Page text:
☆ ☆ ☆ ☆ ☆
Games continue to tower over all other mobile app categories - both in terms of downloads and revenue - with a 53% year-over-year growth, according to Sensor Tower Store Intelligence. Mobile games also account for the majority of time spent in apps.
Why are we so gaga about mobile games? What compels us to spend more time (and sometimes money) on them than with our loved ones?
In this blog post, we will explore how games may be meeting our needs and their impact on the gaming industry as a whole, along with what this means for advertisers in the mobile apps space.
What is so compelling that we invest not just our time and money in games, but our entire being into playing them?
Jane McGonigal, a game designer for Avant Games and the author of Reality is Broken, offers an insightful answer to this question:
“The truth is this: in today’s society, computer and video games are fulfilling genuine human needs that the real world is currently unable to satisfy. Games are providing rewards that reality is not. They are teaching and inspiring and engaging us in ways that reality is not. They are bringing us together in ways that reality is not.”
Greg Perreault, Assistant Professor of Multimedia Journalism at Appalachian State University, has more insight into the massive popularity of mobile games:
He says,
“Video games..help us get lost solving seemingly unsolvable problems. We live in a society with increasingly complex problems that don’t always seem to have a solution -- our ability to figure out a level of Angry Birds gives us hope about even the most hopeless problems. This is perhaps the greatest mainstream appeal.”
Taken together, each of these provocative quotes can be seen as different facets of what compels us to play games. Regardless of one’s personal perspective on games, one thing is certain: games are meeting our needs in ways that are fundamentally important to us.
McGonigal believes that the workplace should take a look at how games are designed and create workspaces that meet the same needs that games do. Advertisers and brands may want to take a closer look at game design, too, and learn how to create compelling campaigns built on the proven principles of game design.
Here are three fundamental principles that game designers use when creating games and how advertisers can adapt them:
1. Create a context and core interaction
This should be the ad campaign’s environment and context adapted for different media. The target audience is the gamer in your advertisement’s world, with ad interactions producing novel results much like an actual game.
To keep the core interaction within the ad fresh, introduce new elements, such as enemies to fight (possibly something that is anathema to your ad’s world), or conveyance of some new ability or perception to the viewer.
2. Easy to learn but fun to master
The ad should be easy to understand, yet have enough depth that the target audience will continue to learn new things with each viewing. This keeps the ad experience fresh and rewarding for the viewer. For example, a hint to something about your product that points to an easter egg in your ad. When found, the easter egg shares some trivia about the product, along with a reward for finding the easter egg.
3. Reward the viewer
Rewards can take a variety of forms, such as cutscenes, hidden scenes/games, and rewards for watching the ad and interacting with it.
By understanding how game design has mastered meeting human needs, advertisers can gain insight into how to create ads and campaigns that engage target audiences on a deeper level. This will drive ad campaign success through higher engagement and conversions in target audience across multiple channels.
☆ ☆ ☆ ☆ ☆
Dataset entries:
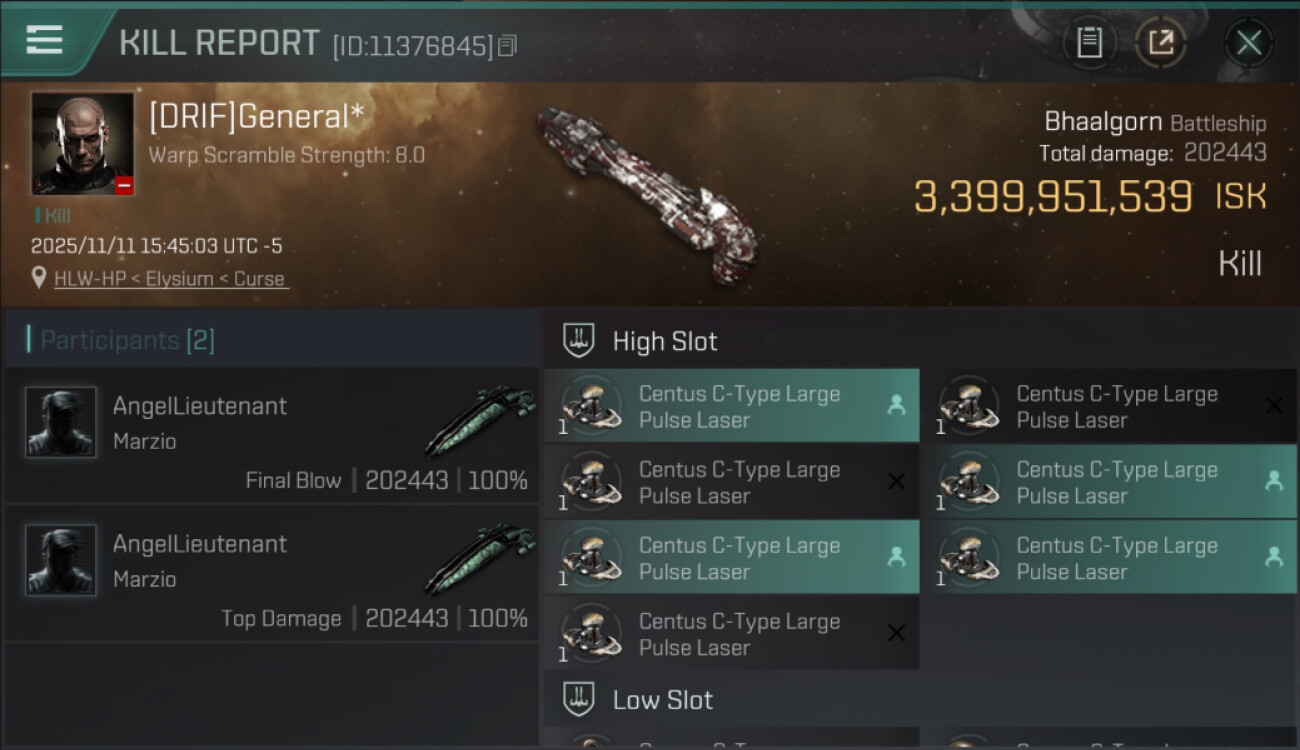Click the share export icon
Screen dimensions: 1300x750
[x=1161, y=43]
☆ ☆ ☆ ☆ ☆
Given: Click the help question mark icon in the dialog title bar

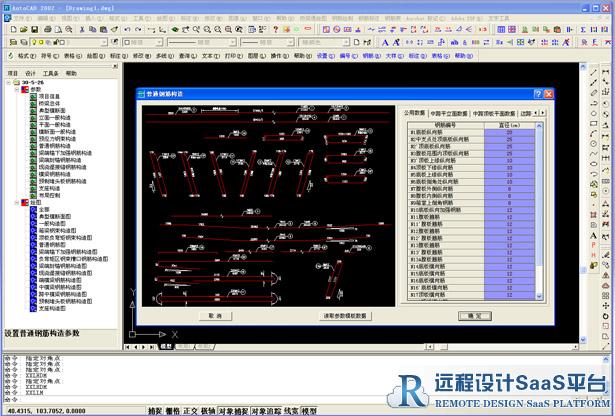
☆ ☆ ☆ ☆ ☆
What is needed:
Using the text on mobile games, answer yes or no to whether each statement agrees with it, and quote the words that decide each one. (a) Mobile games showed 53% year-over-year growth. (b) Greg Perreault designs games for Avant Games. (c) The text gives five principles that game designers use.

Task output:
(a) Yes: "with a 53% year-over-year growth"
(b) No: "Greg Perreault, Assistant Professor of Multimedia Journalism at Appalachian State University"
(c) No: "Here are three fundamental principles that game designers use when creating games"